*Data excerpts*
------------------------------

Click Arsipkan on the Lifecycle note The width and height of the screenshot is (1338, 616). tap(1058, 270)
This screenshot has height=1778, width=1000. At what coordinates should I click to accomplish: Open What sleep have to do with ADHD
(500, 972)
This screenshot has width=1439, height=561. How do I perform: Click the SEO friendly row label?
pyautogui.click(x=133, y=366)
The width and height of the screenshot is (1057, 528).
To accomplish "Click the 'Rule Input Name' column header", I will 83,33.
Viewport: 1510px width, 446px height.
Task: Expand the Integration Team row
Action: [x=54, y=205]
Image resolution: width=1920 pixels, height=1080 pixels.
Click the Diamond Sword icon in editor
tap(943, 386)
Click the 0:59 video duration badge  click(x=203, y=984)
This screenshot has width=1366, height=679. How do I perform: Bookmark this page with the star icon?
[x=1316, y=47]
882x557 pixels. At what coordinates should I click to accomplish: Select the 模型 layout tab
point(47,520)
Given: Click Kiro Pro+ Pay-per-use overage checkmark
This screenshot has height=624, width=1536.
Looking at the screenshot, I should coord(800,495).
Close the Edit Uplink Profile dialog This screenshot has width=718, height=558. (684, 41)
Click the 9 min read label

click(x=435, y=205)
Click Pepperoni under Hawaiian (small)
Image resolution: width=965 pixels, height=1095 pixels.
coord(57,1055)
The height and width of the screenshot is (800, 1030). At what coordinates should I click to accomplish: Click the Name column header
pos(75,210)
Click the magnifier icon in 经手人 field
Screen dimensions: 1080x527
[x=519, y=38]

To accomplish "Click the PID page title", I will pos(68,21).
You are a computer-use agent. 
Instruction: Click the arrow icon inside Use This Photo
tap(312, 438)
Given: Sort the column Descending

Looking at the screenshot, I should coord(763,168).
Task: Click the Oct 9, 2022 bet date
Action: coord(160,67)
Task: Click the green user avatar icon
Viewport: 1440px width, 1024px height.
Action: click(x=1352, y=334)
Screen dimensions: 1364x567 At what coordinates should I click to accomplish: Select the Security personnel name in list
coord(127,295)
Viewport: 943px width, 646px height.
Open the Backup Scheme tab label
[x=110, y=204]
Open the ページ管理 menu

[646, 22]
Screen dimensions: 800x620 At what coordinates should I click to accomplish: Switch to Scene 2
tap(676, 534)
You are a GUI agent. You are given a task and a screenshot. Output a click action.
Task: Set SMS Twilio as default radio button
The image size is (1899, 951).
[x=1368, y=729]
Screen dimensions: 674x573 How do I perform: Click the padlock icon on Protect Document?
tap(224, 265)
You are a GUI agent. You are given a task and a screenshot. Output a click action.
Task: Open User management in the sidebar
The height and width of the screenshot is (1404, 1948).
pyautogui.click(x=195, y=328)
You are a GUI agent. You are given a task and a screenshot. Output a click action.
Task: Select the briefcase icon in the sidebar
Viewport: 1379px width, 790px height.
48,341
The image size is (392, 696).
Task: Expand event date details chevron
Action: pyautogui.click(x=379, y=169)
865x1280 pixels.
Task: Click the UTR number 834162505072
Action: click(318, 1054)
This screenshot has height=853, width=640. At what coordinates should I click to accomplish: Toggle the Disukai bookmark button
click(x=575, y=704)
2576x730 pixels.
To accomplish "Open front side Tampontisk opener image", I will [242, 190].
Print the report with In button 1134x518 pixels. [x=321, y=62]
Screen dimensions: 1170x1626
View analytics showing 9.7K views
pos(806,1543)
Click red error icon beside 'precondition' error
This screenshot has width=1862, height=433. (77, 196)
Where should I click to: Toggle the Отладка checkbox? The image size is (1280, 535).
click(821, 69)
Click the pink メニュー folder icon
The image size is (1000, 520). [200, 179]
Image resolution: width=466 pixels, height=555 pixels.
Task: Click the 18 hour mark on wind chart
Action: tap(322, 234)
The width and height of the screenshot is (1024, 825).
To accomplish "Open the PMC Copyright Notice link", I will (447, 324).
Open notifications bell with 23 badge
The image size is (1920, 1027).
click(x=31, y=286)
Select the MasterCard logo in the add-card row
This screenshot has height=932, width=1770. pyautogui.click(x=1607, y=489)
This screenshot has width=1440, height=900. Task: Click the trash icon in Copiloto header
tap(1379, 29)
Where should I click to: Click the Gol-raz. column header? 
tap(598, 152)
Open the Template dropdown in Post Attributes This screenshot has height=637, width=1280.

------------------------------

*What you are asked to do*
Starting with the first line of the records, repeat every line up to and including the one containing "The width and height of the screenshot is (1057, 528).", and nothing else.

*Expected answer*
Click Arsipkan on the Lifecycle note The width and height of the screenshot is (1338, 616). tap(1058, 270)
This screenshot has height=1778, width=1000. At what coordinates should I click to accomplish: Open What sleep have to do with ADHD
(500, 972)
This screenshot has width=1439, height=561. How do I perform: Click the SEO friendly row label?
pyautogui.click(x=133, y=366)
The width and height of the screenshot is (1057, 528).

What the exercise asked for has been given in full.